Britain’s biggest clothing retailer said yesterday it planned to make India its biggest foreign market, increasing its store count there to 80 by 2016 from 36 currently.
“Three years ago our strategy changed and we identified India as a priority market and with our joint venture partner here we are confident of achieving this target,” chief executive Marc Bolland said at the launch of a new flagship store in Mumbai.
Bolland, who joined the firm in 2010 and has built a recovery plan around higher quality and more stylish fashions, has come under increasing pressure from investors as the group’s clothing sales have fallen.

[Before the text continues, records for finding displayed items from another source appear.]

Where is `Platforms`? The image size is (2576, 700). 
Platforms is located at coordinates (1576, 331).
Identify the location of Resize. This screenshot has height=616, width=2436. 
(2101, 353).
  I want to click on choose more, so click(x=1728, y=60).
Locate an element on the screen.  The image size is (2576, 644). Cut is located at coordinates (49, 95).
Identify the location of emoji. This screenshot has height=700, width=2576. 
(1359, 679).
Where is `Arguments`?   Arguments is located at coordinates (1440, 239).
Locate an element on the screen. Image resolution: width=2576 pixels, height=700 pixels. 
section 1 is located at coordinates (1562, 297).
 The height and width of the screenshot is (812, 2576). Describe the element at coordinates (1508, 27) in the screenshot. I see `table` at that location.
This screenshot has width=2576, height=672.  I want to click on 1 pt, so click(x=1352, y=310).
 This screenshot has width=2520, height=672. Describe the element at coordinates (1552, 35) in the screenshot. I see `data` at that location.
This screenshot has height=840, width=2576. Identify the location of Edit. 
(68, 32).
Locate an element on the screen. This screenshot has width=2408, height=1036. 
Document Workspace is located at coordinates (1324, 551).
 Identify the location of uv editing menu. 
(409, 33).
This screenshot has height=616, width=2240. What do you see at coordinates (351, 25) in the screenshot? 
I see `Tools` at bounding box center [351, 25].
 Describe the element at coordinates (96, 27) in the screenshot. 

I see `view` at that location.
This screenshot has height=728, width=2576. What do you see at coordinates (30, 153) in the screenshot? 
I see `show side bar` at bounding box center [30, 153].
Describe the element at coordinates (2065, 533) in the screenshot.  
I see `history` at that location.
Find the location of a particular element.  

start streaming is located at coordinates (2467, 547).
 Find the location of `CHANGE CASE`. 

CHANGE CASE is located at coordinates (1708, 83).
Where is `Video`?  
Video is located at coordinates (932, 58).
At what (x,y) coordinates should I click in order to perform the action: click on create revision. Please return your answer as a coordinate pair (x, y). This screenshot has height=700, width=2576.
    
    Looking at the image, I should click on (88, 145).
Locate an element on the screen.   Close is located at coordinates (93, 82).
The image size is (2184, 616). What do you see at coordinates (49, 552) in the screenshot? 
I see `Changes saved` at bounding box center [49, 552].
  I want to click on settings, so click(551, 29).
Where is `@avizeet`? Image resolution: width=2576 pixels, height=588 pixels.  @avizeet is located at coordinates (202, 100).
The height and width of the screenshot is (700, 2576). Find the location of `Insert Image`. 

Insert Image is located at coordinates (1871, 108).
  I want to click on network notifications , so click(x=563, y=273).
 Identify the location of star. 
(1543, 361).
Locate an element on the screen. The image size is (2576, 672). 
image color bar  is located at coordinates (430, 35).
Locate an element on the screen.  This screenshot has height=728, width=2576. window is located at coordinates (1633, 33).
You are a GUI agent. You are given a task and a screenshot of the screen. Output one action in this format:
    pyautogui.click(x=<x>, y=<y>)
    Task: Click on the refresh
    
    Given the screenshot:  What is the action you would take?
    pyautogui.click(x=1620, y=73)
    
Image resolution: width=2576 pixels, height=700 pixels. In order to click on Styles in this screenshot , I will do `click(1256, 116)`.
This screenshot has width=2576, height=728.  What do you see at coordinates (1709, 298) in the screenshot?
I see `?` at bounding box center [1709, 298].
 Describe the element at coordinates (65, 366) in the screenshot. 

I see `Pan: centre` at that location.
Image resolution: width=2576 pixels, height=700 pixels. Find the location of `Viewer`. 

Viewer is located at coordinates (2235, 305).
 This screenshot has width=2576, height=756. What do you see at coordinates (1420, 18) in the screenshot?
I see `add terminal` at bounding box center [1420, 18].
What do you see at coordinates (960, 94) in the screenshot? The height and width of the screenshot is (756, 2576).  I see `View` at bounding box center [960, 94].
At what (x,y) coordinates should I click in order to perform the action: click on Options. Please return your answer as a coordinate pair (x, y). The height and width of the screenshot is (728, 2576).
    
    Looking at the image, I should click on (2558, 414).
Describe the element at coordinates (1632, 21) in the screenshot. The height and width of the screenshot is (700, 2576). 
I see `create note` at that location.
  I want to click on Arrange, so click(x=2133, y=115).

They dropped for the ninth quarter running in the three months to September, while profits in the first half of its financial year shrank nine per cent.
To succeed in India’s apparel market – worth an estimated £24bn a year – M&S has to take on the world’s biggest fashion retailer Inditex and its Zara brand.
According to its latest regulatory filings, M&S has failed to turn a profit in India since 2009. In the year to March 2012, Marks & Spencer Reliance Retail reported a net loss of 25.95m rupees (£258,886).
Over the same period Inditex Trent Retail India – which entered the Indian market as the retailer for Zara almost a decade after M&S launched its first stores there in 2000 – reported profit of 383m rupees.
M&S said sales rose 28 per cent in India last year, declining to give figures.
“Since they entered, Marks & Spencer has had one issue and that is getting their positioning right,” said Harminder Sahani of retail consultancy Wazir Advisors. “They are now trying to become hot and happening and that is a very competitive segment.”